Lynn was the long time, now retired Director of the Carroll County Public Library. Carroll County has a strong reading community in large part because of Lynn. 

I first met Lynn shortly after she started as the new director. In my role as the Director of Management and Budget for the County I asked her to lunch. We met at a restaurant with some service problems. We waited a long time for someone to take our order. We waited even longer to get our meal. It wasn’t just slow; it was ‘what in the world is going on’ slow. My hair went gray while we waited.
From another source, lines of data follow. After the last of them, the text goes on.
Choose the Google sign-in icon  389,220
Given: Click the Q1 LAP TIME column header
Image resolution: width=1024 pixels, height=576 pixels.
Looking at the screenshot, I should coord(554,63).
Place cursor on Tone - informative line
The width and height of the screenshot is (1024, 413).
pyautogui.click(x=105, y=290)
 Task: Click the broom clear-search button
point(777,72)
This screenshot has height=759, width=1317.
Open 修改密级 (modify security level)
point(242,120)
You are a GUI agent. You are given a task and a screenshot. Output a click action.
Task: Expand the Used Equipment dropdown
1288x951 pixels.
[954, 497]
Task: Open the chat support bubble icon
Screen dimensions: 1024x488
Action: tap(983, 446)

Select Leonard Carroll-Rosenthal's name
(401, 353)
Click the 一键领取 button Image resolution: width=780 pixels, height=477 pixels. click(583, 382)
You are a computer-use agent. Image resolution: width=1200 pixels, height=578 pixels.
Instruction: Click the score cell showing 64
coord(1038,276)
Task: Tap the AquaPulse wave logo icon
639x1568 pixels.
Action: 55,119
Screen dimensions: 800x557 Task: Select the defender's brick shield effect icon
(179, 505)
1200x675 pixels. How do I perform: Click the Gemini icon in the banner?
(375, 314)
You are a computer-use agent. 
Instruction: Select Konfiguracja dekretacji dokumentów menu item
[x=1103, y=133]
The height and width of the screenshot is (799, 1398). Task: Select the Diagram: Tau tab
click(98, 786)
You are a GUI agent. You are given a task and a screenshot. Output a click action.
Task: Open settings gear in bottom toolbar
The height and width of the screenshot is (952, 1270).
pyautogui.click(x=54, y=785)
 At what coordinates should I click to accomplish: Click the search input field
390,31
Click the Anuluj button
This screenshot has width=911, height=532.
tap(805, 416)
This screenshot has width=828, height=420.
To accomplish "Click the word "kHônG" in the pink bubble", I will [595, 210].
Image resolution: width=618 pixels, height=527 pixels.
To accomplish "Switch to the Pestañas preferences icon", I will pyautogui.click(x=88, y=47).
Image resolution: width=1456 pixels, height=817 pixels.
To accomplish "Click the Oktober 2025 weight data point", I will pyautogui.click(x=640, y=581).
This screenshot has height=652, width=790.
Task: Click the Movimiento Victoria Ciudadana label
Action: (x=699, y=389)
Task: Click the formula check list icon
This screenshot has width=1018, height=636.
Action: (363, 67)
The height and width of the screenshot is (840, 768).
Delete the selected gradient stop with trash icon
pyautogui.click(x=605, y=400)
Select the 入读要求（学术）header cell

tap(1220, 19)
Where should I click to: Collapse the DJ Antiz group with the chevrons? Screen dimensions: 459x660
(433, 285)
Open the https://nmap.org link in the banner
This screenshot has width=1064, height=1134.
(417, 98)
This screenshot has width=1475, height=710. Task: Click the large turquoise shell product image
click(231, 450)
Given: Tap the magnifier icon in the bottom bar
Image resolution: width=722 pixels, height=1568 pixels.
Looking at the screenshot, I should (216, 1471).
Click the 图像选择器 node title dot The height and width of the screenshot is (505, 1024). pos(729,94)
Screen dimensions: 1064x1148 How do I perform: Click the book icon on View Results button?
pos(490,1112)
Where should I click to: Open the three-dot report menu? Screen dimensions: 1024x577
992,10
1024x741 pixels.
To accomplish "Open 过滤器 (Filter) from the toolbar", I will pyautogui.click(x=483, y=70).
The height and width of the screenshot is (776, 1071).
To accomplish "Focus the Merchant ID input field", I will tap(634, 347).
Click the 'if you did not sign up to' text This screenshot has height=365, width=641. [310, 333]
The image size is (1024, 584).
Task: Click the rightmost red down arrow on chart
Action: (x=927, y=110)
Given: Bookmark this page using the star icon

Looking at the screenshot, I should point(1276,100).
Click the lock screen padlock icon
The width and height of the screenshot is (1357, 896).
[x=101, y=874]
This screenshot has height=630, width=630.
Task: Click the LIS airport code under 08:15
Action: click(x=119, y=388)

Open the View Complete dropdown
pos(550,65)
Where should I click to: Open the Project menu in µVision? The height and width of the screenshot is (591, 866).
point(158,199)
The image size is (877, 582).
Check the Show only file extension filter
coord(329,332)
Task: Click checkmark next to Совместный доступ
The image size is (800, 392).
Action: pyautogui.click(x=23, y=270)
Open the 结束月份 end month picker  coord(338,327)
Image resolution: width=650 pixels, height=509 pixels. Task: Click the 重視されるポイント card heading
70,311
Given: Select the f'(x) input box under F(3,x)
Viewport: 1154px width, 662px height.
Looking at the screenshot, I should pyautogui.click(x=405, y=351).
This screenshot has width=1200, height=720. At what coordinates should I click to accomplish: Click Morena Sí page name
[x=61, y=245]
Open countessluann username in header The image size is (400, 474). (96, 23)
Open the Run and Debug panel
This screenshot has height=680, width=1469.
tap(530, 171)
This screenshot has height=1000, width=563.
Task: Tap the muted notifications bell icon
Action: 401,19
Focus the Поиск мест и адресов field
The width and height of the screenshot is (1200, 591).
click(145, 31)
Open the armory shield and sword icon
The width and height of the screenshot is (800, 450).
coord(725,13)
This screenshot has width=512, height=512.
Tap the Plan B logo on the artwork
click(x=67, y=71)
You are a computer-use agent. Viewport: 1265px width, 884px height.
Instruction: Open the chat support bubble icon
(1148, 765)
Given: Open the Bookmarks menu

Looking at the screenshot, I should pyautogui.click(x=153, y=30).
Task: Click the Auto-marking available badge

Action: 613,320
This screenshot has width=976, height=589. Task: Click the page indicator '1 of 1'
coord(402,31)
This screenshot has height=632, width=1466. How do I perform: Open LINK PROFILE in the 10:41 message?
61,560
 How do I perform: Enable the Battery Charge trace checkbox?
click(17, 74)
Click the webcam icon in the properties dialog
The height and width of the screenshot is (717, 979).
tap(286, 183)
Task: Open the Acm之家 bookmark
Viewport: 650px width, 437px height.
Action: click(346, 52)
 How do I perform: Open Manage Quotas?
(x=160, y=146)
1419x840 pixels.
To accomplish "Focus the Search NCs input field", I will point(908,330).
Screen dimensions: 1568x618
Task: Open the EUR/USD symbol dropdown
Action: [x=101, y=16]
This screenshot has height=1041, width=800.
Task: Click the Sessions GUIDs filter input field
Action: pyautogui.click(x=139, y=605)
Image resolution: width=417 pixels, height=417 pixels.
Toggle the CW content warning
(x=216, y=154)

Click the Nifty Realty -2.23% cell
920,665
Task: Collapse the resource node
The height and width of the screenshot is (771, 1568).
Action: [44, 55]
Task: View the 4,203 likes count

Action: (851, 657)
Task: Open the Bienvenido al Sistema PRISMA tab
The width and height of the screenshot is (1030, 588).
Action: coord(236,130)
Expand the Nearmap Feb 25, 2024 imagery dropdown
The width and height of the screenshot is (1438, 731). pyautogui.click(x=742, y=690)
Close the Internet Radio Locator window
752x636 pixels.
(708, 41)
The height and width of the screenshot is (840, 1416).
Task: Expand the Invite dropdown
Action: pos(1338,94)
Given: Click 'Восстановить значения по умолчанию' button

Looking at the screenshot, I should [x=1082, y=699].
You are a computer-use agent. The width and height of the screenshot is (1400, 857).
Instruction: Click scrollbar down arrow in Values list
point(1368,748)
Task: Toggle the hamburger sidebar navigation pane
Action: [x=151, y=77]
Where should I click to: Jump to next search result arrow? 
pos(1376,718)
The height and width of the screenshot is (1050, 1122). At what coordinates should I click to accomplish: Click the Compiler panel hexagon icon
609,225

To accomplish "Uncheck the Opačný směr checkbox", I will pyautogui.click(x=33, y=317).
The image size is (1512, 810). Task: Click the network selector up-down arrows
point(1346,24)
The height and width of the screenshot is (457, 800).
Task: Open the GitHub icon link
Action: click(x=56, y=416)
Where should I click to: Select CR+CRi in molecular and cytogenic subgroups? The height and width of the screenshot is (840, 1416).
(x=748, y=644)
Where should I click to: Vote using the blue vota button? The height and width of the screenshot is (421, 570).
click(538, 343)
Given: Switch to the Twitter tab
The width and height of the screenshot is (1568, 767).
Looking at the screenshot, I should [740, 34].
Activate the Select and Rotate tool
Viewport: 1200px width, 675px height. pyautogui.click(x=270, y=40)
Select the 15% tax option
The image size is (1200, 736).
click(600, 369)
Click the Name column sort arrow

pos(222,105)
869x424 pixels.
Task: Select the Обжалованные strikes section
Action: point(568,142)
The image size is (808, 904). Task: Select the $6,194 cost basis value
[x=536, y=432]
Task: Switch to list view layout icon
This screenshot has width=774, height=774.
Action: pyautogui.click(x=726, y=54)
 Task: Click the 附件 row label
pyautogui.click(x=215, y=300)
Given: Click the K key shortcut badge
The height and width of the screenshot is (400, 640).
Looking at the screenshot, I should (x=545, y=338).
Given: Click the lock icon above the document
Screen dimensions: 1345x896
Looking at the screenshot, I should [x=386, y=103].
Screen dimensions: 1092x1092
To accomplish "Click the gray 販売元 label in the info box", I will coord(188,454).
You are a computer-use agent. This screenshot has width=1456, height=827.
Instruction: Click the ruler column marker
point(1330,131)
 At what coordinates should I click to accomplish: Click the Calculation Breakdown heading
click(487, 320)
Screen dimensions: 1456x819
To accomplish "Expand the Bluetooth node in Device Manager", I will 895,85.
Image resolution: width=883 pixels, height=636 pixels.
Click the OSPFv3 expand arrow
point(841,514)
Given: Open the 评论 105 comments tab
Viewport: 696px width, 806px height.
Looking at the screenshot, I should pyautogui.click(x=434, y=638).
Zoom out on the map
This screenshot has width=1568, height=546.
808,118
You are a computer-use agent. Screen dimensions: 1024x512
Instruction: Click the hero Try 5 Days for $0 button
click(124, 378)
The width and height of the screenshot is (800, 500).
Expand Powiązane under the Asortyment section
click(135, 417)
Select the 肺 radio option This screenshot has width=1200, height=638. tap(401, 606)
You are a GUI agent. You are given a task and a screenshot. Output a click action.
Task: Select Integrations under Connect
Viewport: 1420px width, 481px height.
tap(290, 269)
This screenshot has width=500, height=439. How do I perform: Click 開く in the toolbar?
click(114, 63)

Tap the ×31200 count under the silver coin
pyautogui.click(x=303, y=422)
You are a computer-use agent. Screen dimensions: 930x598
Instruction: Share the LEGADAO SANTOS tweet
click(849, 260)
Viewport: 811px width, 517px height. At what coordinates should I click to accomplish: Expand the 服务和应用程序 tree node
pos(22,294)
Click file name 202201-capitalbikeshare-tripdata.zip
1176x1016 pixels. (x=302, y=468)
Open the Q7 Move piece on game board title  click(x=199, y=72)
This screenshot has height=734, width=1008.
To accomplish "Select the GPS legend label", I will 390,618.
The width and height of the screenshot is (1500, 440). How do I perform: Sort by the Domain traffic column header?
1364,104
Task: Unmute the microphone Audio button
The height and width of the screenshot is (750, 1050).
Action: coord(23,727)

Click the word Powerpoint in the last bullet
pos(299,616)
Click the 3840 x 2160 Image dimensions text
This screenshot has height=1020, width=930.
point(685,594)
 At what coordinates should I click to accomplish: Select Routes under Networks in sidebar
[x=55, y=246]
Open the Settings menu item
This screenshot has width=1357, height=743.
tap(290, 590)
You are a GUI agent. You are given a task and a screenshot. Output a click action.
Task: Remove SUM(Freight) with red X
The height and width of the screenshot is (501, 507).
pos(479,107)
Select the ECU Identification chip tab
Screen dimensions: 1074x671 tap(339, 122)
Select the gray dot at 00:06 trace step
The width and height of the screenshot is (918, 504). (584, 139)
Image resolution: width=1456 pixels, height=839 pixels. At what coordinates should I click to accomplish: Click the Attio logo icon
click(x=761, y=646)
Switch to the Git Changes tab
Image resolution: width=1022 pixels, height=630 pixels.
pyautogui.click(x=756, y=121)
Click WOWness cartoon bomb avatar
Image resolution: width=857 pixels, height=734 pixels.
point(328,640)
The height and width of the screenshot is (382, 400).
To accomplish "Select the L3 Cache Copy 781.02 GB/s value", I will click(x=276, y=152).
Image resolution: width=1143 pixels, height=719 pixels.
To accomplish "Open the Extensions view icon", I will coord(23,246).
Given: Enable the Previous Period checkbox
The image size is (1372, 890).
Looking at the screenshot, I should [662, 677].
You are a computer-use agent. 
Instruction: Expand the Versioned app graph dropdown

We were there for much longer than either of us anticipated, but it was good; we got a chance to get to know each other. I can’t pretend that I remember everything we talked about. She was coming from the Baltimore County Public Library. She knew my father who worked for Baltimore County and was close with the BCPL director, Lynn’s boss. I grew up in Baltimore County and was familiar with a number of the library branches. We both grew up in just outside Baltimore areas that weren’t terribly far from each other. I don’t know what else we talked about, but we walked out with the start of a solid working relationship.

Lynn makes things happen and she sees good everywhere she looks. Lynn makes Voltaire’s Pangloss look like a bit of a pessimist. If you look up effusive in the dictionary, you will find Lynn’s picture. Lynn’s descriptions of people are filled with words like fabulous, amazing, wonderful, and magnificent. I spoke at a retirement event for Lynn. I talked about her praise and wondered what I was going to do after she retired and I became just a normal person and was no longer amazing and fabulous. Everyone there understood.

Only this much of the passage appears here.